The midrange, which is located between the upper and lower mids, is the most sensitive region when trying to affect the prominence of an instrument or vocal in a mix.

It is important to not boost your sales too much and to instead focus on cutting costs elsewhere. Otherwise, you could end up feeling ‘honky’, as I mentioned previously.

Too much boost towards 1 kHz or 2kHz can make the music ‘tinny’, which can lead to hearing fatigue. You won’t often do much with this track, since most tracks don’t need to be the main (except the actual lead).

You should be extra cautious in the 1 kHz-2 kHz frequency range as our sensitivity changes with volume. If you don’t test your mixes at different volumes, they can become too loud or too quiet. The Fletcher–Munson Curve illustrates this sensitivity.

UPPER MIDS 2KHZ -4KHZ

The upper mids share a similarity to the midrange, in that there is so much tonal activity here that even the smallest cuts or boosts can cause significant changes in a mix. This is especially true for vocals and guitar.

This region can also be boosted, which can give rise to a feeling of’solidness or ‘presence’, which is important for leading tracks.

PRESENCE: 4KHZ – 6KHZ

The presence range is responsible to clarity, intelligibility and general definition of most sounds that are not bass.

Combining compression with presence can make a vocal track standout in the mix. It adds a sense of solidness’ and hardness to the recording. Too much can be irritating. However, too little can make the sound seem distant, un-engaging and transparent. It is not a science to know how to EQ vocals , but it is an art.

BRILLIANCE 6 KHZ- 20 KHZ

The brilliance area is where the track’s’sparkle and ‘air are located.

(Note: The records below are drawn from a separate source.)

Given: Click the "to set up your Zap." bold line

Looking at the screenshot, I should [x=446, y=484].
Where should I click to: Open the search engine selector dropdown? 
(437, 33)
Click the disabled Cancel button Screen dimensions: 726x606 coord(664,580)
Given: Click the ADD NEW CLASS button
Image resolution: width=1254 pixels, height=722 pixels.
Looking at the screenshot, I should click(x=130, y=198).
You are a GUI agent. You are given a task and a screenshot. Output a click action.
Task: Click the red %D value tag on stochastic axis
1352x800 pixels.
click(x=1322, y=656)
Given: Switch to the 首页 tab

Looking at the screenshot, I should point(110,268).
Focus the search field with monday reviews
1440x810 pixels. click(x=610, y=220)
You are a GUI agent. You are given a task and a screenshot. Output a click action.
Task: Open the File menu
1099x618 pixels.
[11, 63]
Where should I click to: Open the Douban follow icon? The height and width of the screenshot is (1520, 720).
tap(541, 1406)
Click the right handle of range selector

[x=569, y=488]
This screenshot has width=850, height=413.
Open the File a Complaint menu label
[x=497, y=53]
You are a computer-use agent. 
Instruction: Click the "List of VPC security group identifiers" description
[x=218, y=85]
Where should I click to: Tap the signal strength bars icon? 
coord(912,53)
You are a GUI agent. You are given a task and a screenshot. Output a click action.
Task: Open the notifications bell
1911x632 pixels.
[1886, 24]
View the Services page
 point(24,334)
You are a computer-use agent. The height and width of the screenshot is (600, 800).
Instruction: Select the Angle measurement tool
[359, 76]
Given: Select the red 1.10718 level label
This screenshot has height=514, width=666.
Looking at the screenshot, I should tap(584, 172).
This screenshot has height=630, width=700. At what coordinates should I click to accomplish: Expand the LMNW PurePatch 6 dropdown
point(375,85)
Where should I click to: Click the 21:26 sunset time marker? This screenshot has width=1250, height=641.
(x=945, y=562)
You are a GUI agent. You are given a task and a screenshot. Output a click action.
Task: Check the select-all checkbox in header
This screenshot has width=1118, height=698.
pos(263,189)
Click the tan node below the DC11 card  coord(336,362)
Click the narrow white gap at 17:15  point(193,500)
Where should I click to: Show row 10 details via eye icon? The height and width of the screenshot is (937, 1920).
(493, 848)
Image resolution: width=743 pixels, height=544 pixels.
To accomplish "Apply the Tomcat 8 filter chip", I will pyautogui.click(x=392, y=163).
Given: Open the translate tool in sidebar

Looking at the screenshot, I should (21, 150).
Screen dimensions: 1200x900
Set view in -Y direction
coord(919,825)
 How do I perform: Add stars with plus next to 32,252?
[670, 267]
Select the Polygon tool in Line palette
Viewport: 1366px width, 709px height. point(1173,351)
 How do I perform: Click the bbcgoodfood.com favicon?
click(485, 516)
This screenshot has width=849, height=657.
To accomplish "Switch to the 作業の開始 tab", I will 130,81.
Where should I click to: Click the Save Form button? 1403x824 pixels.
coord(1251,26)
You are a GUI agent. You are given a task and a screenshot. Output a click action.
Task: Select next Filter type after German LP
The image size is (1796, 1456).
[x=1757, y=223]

It is mainly very whispy and contains only harmonic frequencies in its upper region.

This is where a wide-Q or shelf should be used to boost. You can increase the volume of hiss and create harsh cymbals and sharp guitars. You can add high fidelity flair to your mix if you do it right.

Conclusion? Conclusion?

These charts can lead you to get lost or confused. These charts are useless unless you have never considered that low frequency sounds can be found in the bass and high frequency sounds in the upper regions.

They are pretty. But that’s it. There is nothing that can replace the time spent listening to your ears and mixing with your monitors. These EQ cheat sheets will not allow you to use your eyes.